The news item continues: “Sen. Christopher Lawrence ‘Bong’ Go guaranteed on Friday that, as chair of the Senate Committee on Health and Demography, he would continue to closely monitor the novel corona virus situation in the country and its threat to the health and lives of Filipinos.
“In an interview with reporters after the change of command ceremony for the presidential yacht BRP Ang Pangulo (Auxiliary Command Ship 25) on Friday, Feb. 7, in Davao City, Go said he would call for another Senate hearing if necessary to discuss the nCoV issue.”
This piece of PR work is supposed to generate the following positive reactions:
a. Wow, Senator Go is doing something about the terrible health crisis. Boy, are we glad we voted him into the Senate.
b. Wow, we in the Philippines can all feel safer now because Senator Bong Go has our back. He will conduct a Senate hearing.
c. Wow. Maybe Senator Go will find out who caused the virus and summon the culprit for a Senate investigation or ban him from the Philippines.
d. Thank you Senator Go. Go man, go! Bong Go for President.
Not to be outdone, the publicists (or PR agency) of Senator Cynthia Villar have also hitchhiked on the crisis but they have applied a positive spin on it.
Noting the havoc that the corona plague has wreaked on the tourism trade of China and environs, Villar is featured in the Manila dailies, as follows:
“Senator Villar: nCoV scare to boost local tourism.”
The “breaking news” reads: “Iriga City — Senator Cynthia Villar told hundreds of farmers during the 1st Agribusiness Tourism event here that the novel coronavirus (nCoV) would boost local tourism in the country.

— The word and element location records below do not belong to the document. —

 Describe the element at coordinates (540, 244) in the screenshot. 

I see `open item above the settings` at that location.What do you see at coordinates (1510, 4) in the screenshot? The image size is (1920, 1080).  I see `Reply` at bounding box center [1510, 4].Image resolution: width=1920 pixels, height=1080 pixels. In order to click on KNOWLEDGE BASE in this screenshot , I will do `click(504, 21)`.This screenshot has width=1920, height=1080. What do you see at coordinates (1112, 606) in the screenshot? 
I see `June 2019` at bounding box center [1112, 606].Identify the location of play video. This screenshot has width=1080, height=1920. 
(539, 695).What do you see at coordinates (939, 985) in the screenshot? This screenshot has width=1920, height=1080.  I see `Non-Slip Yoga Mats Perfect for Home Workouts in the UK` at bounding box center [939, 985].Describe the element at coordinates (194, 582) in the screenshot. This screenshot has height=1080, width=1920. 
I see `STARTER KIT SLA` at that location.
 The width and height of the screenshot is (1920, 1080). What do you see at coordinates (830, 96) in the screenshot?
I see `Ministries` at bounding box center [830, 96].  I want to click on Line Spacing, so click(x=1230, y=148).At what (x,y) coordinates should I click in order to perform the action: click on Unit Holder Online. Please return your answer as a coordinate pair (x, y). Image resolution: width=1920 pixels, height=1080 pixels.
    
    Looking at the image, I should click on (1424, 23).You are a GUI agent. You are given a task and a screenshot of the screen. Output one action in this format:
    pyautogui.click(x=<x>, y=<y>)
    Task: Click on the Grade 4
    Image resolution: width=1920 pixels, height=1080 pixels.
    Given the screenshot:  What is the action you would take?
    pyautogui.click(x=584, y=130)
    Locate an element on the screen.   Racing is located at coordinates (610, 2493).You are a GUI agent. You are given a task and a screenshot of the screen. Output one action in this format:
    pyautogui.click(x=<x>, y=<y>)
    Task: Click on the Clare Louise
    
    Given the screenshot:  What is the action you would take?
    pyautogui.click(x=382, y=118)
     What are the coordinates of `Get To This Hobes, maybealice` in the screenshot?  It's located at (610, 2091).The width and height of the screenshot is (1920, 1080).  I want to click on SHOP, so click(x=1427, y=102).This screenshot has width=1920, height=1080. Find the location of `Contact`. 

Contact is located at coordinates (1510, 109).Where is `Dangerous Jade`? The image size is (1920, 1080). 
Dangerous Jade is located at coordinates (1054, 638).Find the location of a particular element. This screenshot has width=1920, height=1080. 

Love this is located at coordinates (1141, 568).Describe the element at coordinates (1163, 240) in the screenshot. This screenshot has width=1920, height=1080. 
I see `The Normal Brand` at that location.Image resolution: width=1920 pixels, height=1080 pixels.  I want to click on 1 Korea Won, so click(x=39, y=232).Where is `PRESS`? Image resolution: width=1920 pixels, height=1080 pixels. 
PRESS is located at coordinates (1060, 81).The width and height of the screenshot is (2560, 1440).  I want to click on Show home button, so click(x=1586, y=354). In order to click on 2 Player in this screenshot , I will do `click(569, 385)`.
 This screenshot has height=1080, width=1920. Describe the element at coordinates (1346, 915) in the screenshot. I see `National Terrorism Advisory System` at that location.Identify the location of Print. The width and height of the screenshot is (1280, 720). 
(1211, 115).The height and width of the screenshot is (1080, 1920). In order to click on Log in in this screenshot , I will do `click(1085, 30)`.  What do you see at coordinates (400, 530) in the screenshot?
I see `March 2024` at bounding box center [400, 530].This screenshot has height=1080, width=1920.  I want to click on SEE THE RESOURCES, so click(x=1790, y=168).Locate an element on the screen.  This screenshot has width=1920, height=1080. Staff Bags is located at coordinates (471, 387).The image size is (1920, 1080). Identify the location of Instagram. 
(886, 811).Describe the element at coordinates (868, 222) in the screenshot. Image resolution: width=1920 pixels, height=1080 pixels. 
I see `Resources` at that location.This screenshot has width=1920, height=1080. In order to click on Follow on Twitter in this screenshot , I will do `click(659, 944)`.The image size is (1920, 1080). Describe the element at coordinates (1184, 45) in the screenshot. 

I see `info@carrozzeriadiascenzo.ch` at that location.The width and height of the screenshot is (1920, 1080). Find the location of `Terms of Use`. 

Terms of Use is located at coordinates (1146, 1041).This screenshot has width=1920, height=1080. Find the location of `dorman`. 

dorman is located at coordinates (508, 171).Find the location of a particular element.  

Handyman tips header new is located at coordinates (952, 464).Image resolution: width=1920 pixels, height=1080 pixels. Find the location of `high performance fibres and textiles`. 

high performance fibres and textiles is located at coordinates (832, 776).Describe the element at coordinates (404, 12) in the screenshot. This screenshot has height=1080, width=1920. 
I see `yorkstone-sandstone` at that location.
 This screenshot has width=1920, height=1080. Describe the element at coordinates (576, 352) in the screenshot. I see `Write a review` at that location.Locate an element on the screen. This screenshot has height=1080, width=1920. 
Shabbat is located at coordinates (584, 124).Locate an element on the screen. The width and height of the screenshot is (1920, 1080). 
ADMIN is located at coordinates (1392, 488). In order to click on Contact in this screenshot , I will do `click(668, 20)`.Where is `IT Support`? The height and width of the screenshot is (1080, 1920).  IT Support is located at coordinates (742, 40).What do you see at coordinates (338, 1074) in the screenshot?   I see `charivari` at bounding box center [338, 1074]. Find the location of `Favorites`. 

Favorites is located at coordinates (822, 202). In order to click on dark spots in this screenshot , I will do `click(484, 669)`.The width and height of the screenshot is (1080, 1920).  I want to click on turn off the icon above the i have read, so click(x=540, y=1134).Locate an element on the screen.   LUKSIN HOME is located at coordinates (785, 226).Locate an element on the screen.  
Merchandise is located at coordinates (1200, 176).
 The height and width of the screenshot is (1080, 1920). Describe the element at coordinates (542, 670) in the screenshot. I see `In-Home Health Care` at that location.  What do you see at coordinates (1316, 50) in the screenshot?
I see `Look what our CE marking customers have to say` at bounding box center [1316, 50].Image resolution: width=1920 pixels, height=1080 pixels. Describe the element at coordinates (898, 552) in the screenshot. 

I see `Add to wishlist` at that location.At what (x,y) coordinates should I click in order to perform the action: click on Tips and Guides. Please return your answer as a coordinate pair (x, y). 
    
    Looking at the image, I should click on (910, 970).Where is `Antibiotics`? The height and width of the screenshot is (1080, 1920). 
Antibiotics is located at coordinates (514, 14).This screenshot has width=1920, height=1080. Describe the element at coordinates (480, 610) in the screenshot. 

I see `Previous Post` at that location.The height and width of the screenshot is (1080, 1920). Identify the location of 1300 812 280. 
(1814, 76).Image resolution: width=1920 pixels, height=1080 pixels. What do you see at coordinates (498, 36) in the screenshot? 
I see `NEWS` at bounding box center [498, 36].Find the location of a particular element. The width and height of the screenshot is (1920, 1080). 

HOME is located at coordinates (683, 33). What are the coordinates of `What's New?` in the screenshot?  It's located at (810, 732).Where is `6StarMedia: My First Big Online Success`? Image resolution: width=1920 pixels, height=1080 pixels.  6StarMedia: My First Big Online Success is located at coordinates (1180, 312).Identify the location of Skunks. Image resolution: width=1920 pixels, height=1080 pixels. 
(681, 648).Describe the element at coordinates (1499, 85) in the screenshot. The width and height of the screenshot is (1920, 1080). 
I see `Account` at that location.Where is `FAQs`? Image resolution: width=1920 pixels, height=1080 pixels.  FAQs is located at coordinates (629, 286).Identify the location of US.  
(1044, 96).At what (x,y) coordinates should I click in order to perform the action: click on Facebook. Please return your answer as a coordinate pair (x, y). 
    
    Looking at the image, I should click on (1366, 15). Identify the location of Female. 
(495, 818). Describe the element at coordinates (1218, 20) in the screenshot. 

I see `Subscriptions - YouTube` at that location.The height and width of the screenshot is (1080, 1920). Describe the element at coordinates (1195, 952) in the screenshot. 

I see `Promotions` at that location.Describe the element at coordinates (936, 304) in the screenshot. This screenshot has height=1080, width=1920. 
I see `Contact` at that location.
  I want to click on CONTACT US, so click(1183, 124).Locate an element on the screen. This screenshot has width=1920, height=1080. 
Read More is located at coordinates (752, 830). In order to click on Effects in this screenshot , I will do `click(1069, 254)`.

“‘Since there’s a ban on any flight coming in from China, Hong Kong and Macao, so they can”t cruise for fear of getting infected of nCoV so we will rely on farm tourism and it is local tourism,’ Villar said.”
This upbeat treatment of a pandemic reminds me of comedian Bentot’s classic sick joke: “Punta kayo sa bahay. Maraming pagkain. Maraming tao. Patay ang tatay ko!” (Come to the house. There’s plenty of food. Lots of people. My father just died!)
One must admit, it takes a lot of creativity to apply a positive spin on the handiwork of the Grim Reaper. Was this the good senator’s idea or was it that of her publicist? I’m inclined to think that it was the latter. I cannot imagine the lady solon wanting to publicly announce a profit opportunity out of other people’s woes.
Speaking of applying a positive spin on bad news, another newly minted solon from Davao, Senator Ronald “Bato” de la Rosa could have used the negative reports about the cancellation of his 10-year US visa to enhance his public image.
If he had retained the services of a skilled PR counsel, the good senator could have emerged both patriotic, gracious, or statesmanlike, or all of the above.
Consider the following possible headlines:
a. Senator Bato’s reaction to visa cancellation: I prefer to go travel around the Philippines (Patriotic)
b. My US visa canceled? It’s Las Vegas’ loss, not mine! (Gracious)
c. We are not that petty, says Senator De la Rosa. American senators are still welcome to visit Davao without visas (Statesmanlike)
Senator Bato could also have been portrayed as steady as a rock in his stand against the drug menace:
a. A drug-free Philippines is more important than a trip to Las Vegas
b. I can help solve America’s drug problem, says Bato
Unfortunately, the reactions of Senator De la Rosa and President Duterte appeared petty and self-serving — as if the loss of a US visa is more important than the security and economic welfare of the Philippines. A loss of a PR opportunity.
In this regard, Senator Bong Go could upstage his fellow Duterte apostle by threatening to conduct a senate hearing on the possible cancellation of visa-free entry to the Philippines by Americans. But Senator Cynthia Villar could do better by putting a positive spin on her fellow solon’s problem:
“Villar: Cancellation of US visas good for Philippine domestic tourism.”
Greg B. Macabenta is an advertising and communications man shuttling between San Francisco and Manila and providing unique insights on issues from both perspectives.